| Material to process |
# # # # # # #

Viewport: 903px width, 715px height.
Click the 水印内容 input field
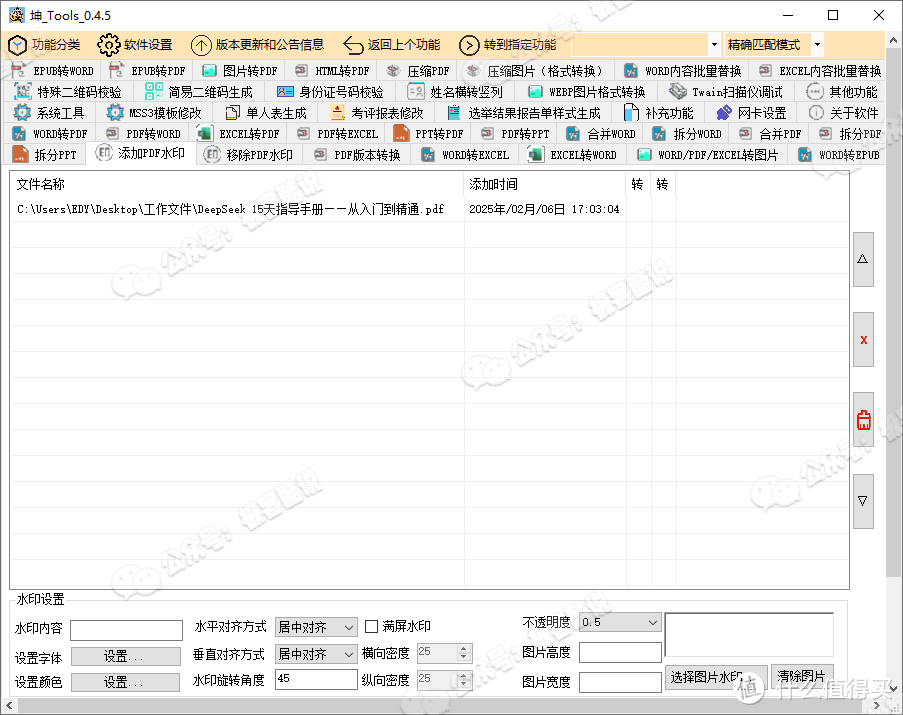[x=126, y=630]
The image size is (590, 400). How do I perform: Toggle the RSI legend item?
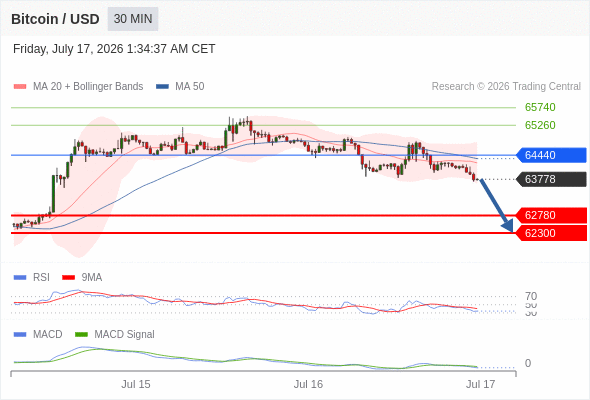(32, 277)
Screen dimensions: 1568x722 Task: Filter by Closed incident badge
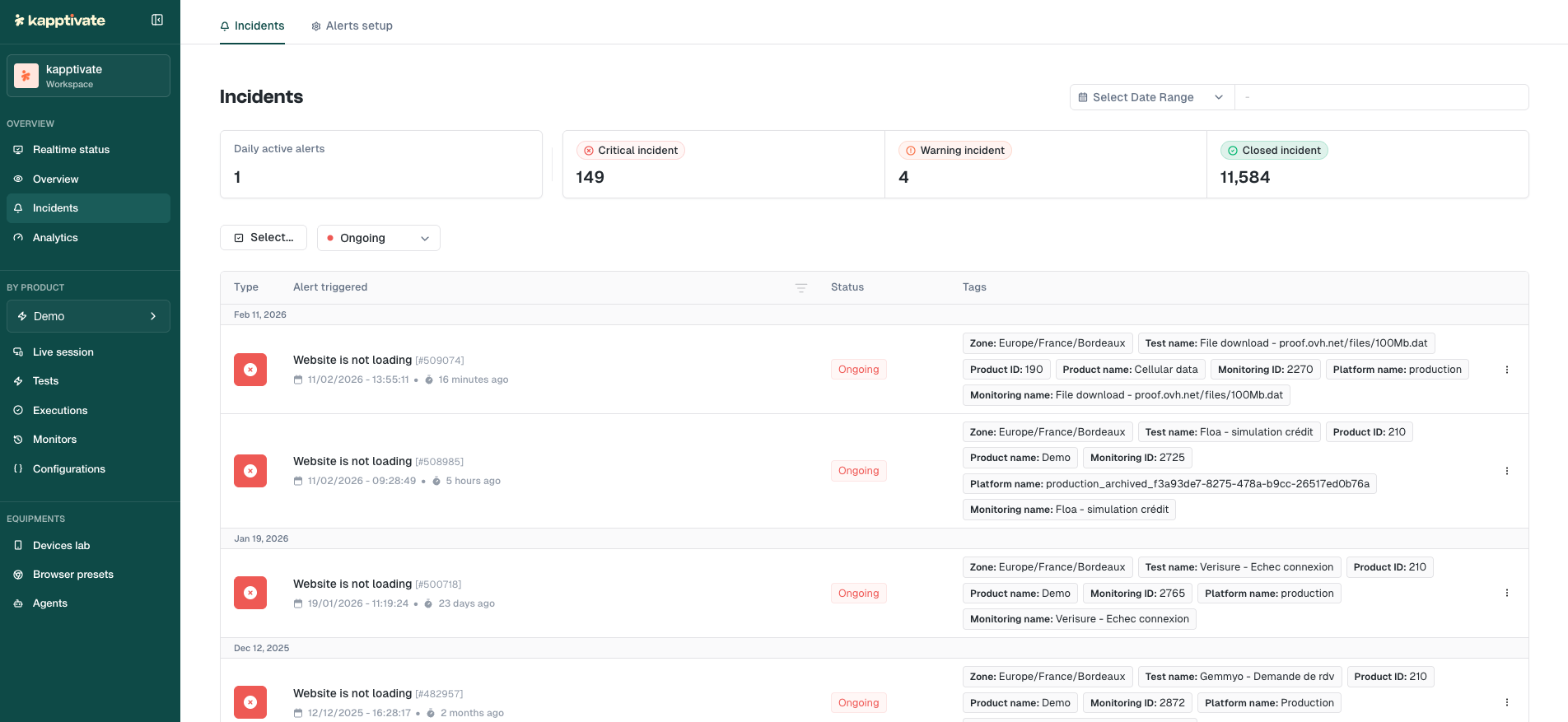point(1274,151)
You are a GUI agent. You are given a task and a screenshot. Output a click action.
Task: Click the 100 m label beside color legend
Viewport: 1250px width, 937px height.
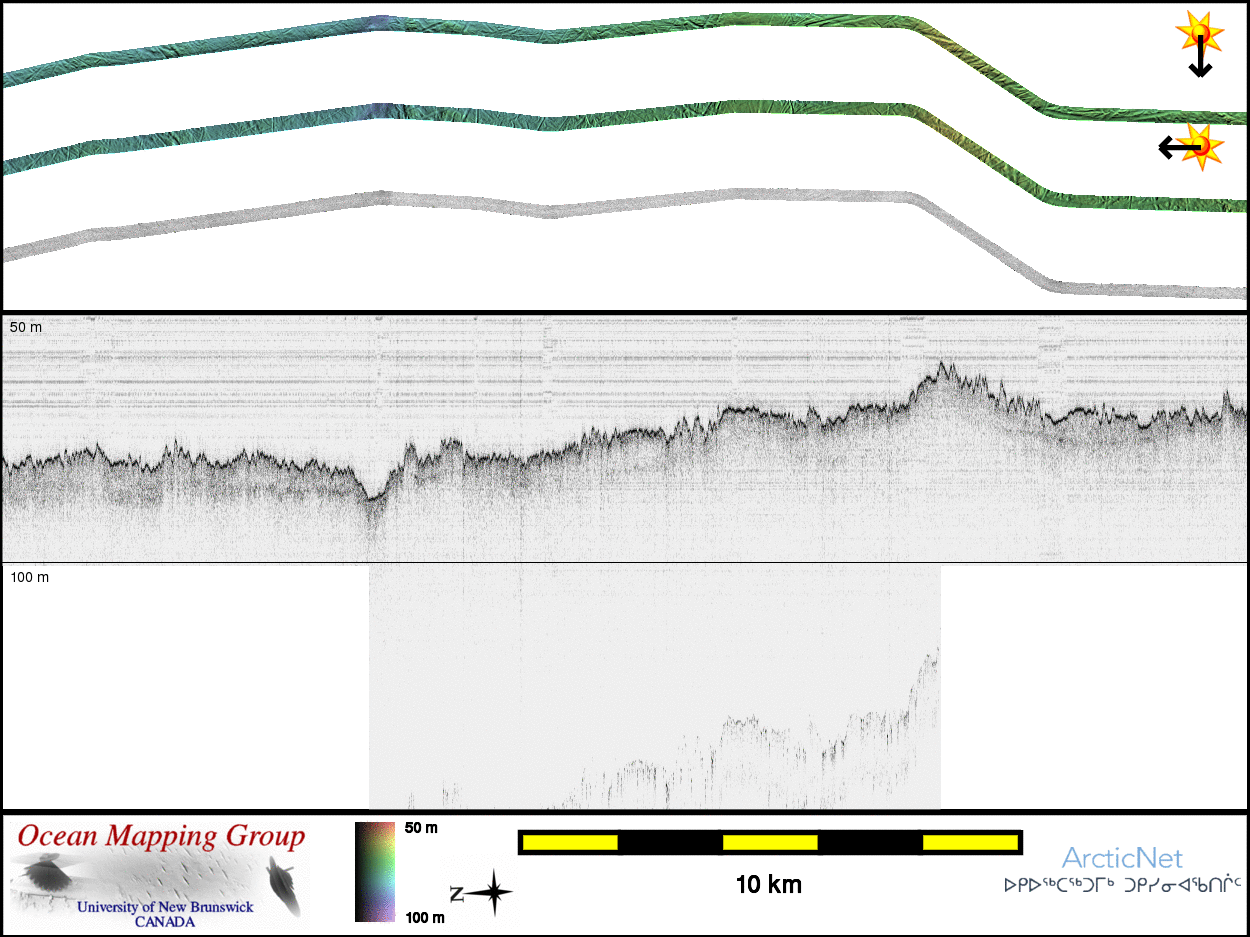tap(423, 917)
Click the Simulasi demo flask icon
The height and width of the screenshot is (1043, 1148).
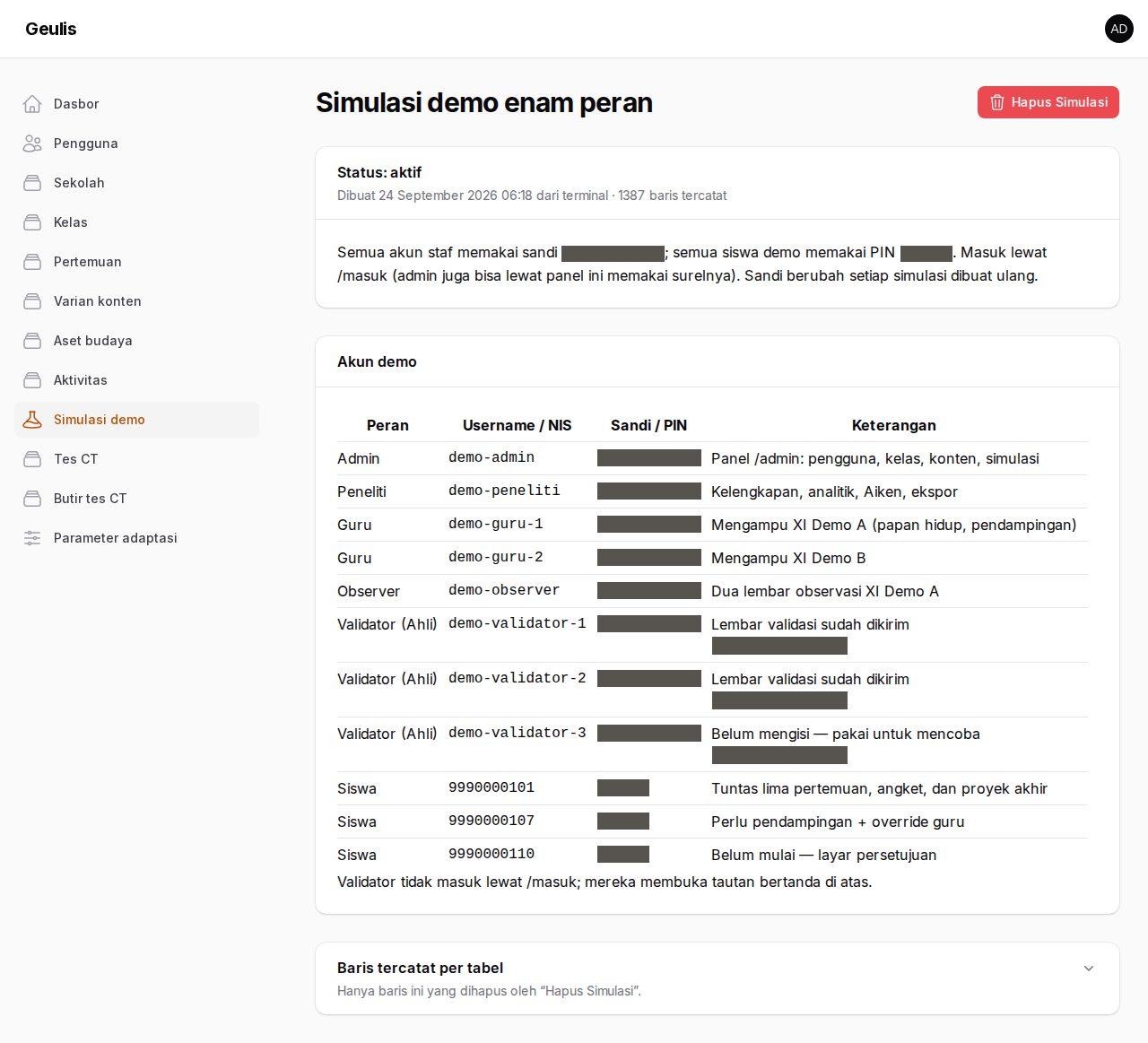point(32,420)
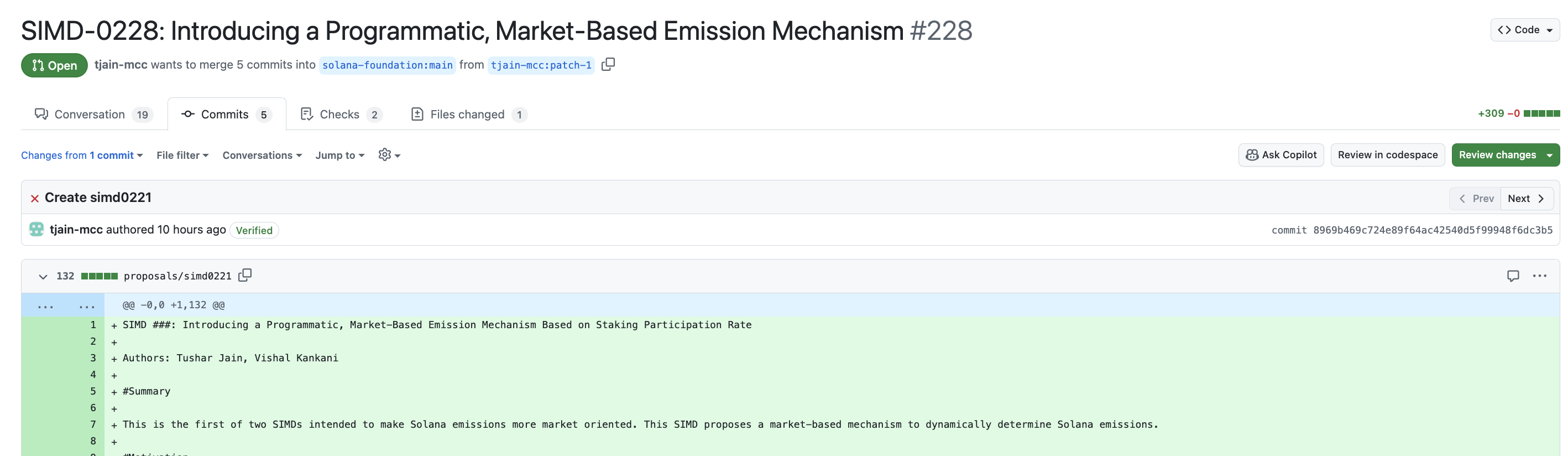Expand hidden lines above the diff hunk

pyautogui.click(x=46, y=305)
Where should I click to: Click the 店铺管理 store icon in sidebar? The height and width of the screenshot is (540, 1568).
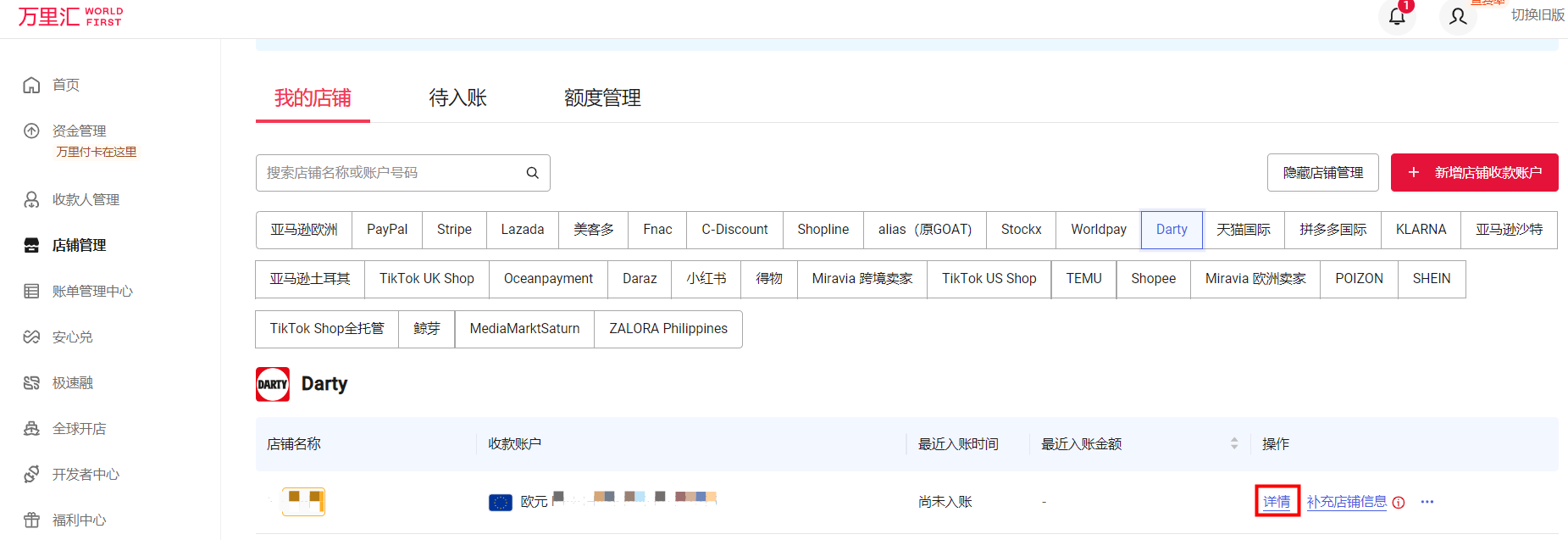31,245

# # # # # # #

| What you should do |
Starting with the line that holds "The height and width of the screenshot is (1043, 1148).", repeat exactly every line through the end of the material above, both ends included, without the pictures.

| Output below |
The height and width of the screenshot is (1043, 1148).
point(32,420)
Expand hidden lines above the diff hunk

pyautogui.click(x=46, y=305)
Where should I click to: Click the 店铺管理 store icon in sidebar? The height and width of the screenshot is (540, 1568).
31,245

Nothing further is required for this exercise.